# [What this task involves]
Format the items as a Markdown table with the columns No. and Line, one numbered row per line and no rows for blank lines. Begin at the line that has "Task: Toggle waypoint" and stop after the line that has "[x=436, y=388]".

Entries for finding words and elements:
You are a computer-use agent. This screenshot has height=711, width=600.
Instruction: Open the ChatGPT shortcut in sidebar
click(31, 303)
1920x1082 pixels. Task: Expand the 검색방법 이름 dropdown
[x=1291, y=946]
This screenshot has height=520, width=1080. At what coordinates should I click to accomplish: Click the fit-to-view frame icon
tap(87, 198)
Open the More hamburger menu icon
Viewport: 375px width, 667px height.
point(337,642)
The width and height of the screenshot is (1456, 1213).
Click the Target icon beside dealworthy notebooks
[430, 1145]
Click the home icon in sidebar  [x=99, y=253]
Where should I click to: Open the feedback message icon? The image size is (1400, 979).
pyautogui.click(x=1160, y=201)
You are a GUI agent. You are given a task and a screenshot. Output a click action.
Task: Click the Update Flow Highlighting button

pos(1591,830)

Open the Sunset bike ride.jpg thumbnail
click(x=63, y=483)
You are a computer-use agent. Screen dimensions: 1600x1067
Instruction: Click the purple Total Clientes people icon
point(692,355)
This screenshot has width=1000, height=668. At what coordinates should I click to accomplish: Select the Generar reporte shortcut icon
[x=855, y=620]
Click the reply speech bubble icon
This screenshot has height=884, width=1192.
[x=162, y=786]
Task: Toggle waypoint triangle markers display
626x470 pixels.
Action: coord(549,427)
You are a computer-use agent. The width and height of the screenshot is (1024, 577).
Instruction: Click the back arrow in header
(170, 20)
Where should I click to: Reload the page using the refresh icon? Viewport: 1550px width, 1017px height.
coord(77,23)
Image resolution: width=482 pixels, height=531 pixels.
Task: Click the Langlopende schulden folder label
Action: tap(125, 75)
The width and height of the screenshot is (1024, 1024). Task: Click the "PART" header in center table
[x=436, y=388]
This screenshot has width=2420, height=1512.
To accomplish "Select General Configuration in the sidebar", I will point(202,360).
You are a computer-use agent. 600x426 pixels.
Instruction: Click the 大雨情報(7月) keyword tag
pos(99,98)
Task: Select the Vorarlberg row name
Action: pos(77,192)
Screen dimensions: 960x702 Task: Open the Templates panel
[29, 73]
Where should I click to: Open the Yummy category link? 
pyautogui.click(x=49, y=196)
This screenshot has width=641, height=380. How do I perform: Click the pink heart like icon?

# [Answer below]
| No. | Line |
|---|---|
| 1 | Task: Toggle waypoint triangle markers display |
| 2 | 626x470 pixels. |
| 3 | Action: coord(549,427) |
| 4 | You are a computer-use agent. The width and height of the screenshot is (1024, 577). |
| 5 | Instruction: Click the back arrow in header |
| 6 | (170, 20) |
| 7 | Where should I click to: Reload the page using the refresh icon? Viewport: 1550px width, 1017px height. |
| 8 | coord(77,23) |
| 9 | Image resolution: width=482 pixels, height=531 pixels. |
| 10 | Task: Click the Langlopende schulden folder label |
| 11 | Action: tap(125, 75) |
| 12 | The width and height of the screenshot is (1024, 1024). Task: Click the "PART" header in center table |
| 13 | [x=436, y=388] |